Desde la formación política IU en este contexto de elecciones autonómicas, queremos explicar a la ciudadanía la vital necesidad de dar un giro de 180 grados a las políticas forestales y de gestión de los incendios que en nuestra comunidad se llevan a cabo.
No solo por años como el pasado se debe repensar y tomar en serio la gestión de una emergencia de tal magnitud como son los incendios forestales.
20 años de políticas por parte de una dirección general con José Ángel Arranz al frente, de los cuales 12 años con el beneplácito de su consejero Juan Carlos Suárez Quiñones, nos han llevado al abismo en esta materia.
Los incendios forestales de gran magnitud tristemente han venido para quedarse, y una de las primeras cuestiones que debemos asumir, es la necesidad de que, en caso de producirse, su extinción cada vez será más difícil. Por ello debemos poner el foco en primer lugar en minimizar la posibilidad de que esta catástrofe ocurra, pero una vez llegados a este punto, debemos tener amplitud de miras y ser conscientes de que en muchos casos el papel que podremos jugar será simplemente el de minimizar los daños que puedan causar.

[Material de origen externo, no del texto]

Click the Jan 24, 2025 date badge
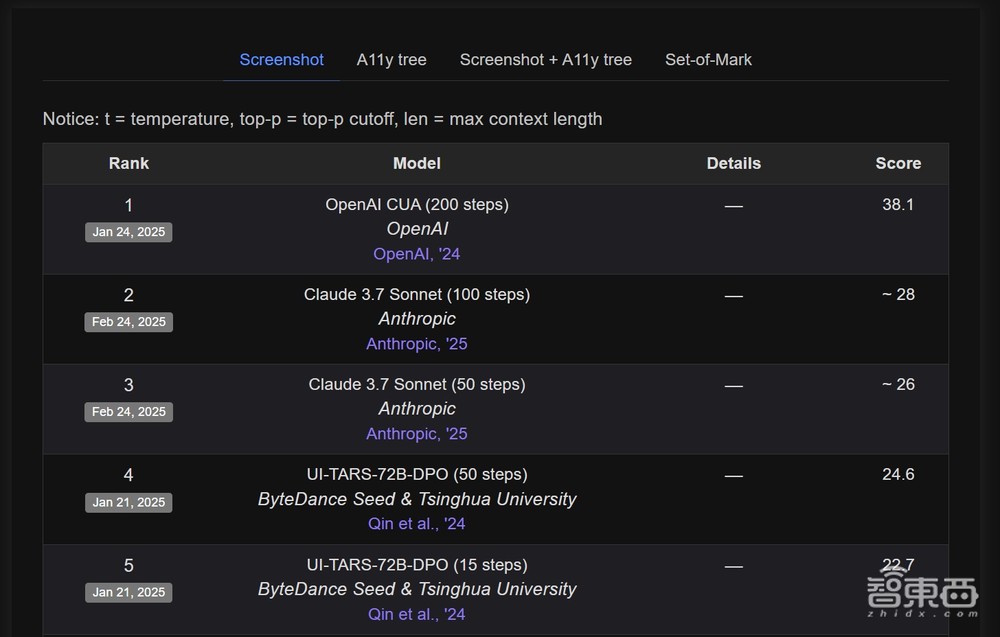(x=128, y=232)
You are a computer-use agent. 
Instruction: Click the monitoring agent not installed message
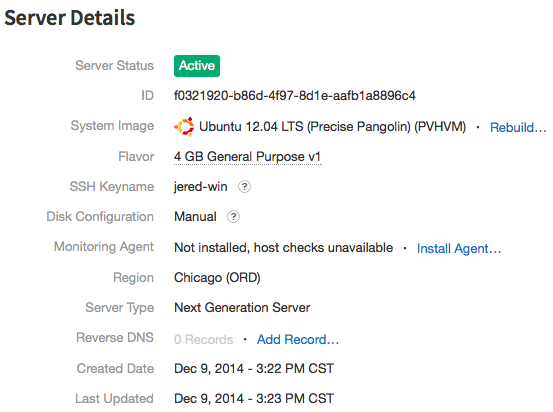(284, 248)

No existe una única solución para la lacra de los incendios forestales porque la problemática posee muchas aristas. Abandono rural, cambio climático, aumento de la carga de combustible en los montes, gran cantidad de propietarios forestales o condiciones laborales precarias en el sector.
IU Ávila lleva años reivindicando una gestión del medio natural y forestal apegada al territorio, en pro de beneficiar a las personas que en él habitan.

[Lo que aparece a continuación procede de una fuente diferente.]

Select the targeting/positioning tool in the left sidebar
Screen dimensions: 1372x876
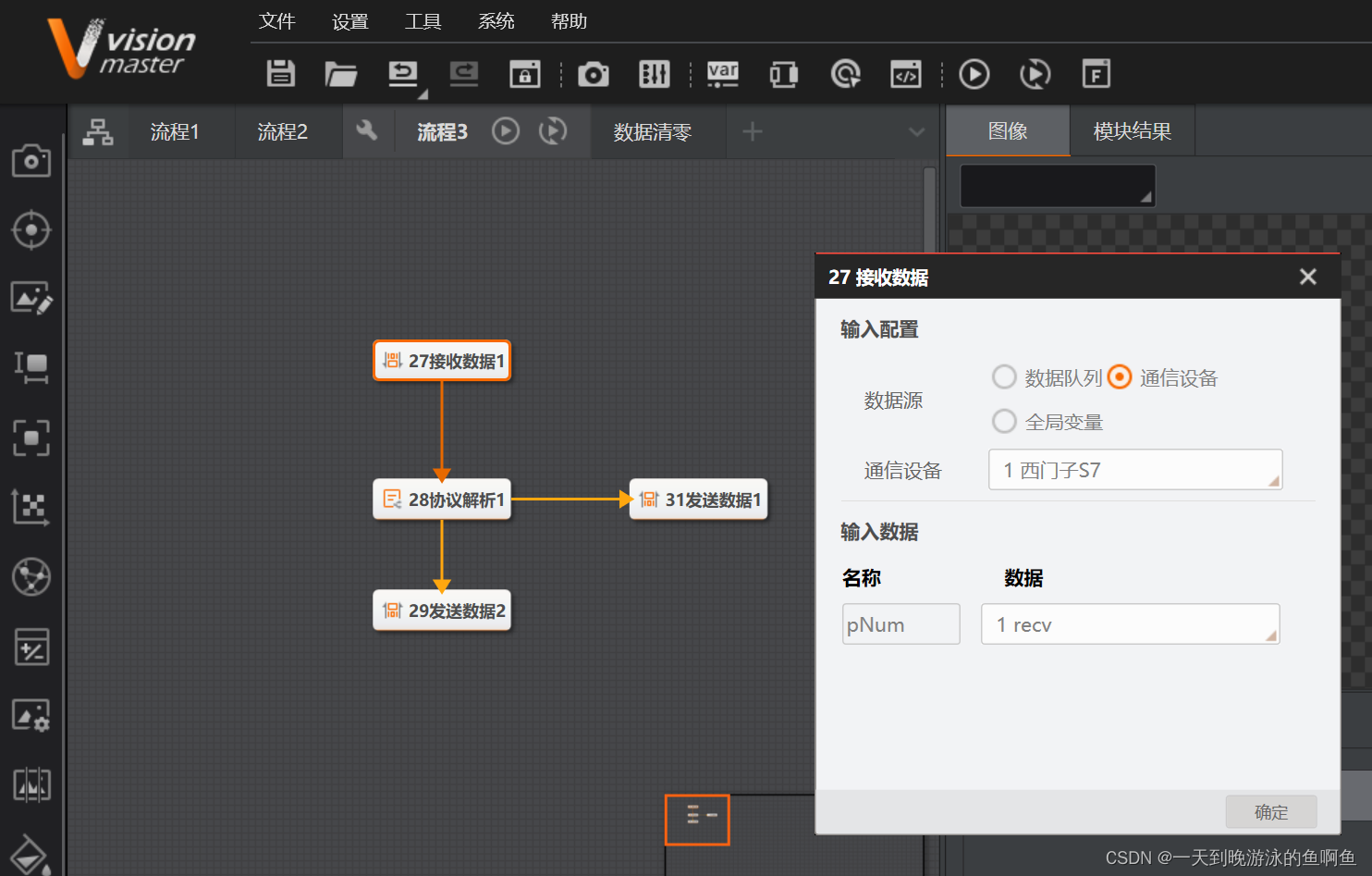point(31,230)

Soluciones como la dinamización del medio rural con apuestas por la ganadería en extensivo, no solo de ganado bovino, si no de caprino y ovino, apuesta por la agricultura ecológica y de cercanía, turismo rural respetuoso con el medio natural, educación ambiental en distintos ámbitos de la sociedad, lucha contra el cambio climático, generación de paisajes mosaico en los montes, mejora de las condiciones laborales del personal en el sector forestal, o la aplicación real y ejecución de planes periurbanos de seguridad en todos los municipios, son algunas de las soluciones que desde IU queremos llevar a cabo.
Centrándonos en el propio dispositivo de la Junta de Castilla y León, podemos indicar que es uno de los mejores en cuanto a capital humano gracias a las personas que lo forman, Bomberos Forestales de las cuadrillas, Vigilantes, Mangueristas, Conductores, Celadores de Medio Ambiente, Agentes Medioambientales, Técnicos o personal de los CPM… pero tristemente denostado por la nefasta gestión de sus gestores y responsables.
Una plantilla de personal que trabaja bajo cinco o seis modelos de contratación y con ello de distintas condiciones laborales ante una misma emergencia, solo puede llevar al caos organizativo. La solución política público-privada está caduca y ha demostrado no ser la salida a un problema de esta magnitud.
IU Ávila cree que la apuesta por la mejora del dispositivo de extinción de incendios forestales pasa por que sea un servicio público en su totalidad, y no de “carácter público” como nos quieren vender. La contratación del personal mediante una empresa pública solo lleva a encarecer los costes finales a las arcas de la comunidad sin redundar en una mejora del dispositivo ni de las condiciones laborales del personal que lo integra.
Además, desde IU se implementarán en toda su extensión la Ley 5/2024 Básica de Bomberos Forestales y la Ley 4/2024 Básicas de Agentes Medioambientales. La primera para conseguir de una vez por todas el reconocimiento real de la categoría de Bombero Forestal para todos integrantes del dispositivo con las mejoras pertinentes que esto conlleva como los coeficientes reductores, mejoras en la regulación y aplicación de la prevención de riesgos o formación actualizada.
Y en el caso de la segunda ley, de cara a regular a este colectivo bajo una ley de cuerpo propio, actualizada y acorde a las necesidades que el medio ambiente y la sociedad nos demandan.
Por último, ambos colectivos deberán estar integrados de manera explícita en los protocolos y actuaciones que desde el 112 se puedan ejecutar en todas las contingencias que existan en el medio natural, haciendo así un uso eficiente de los valiosos recursos que tenemos con ambos colectivos.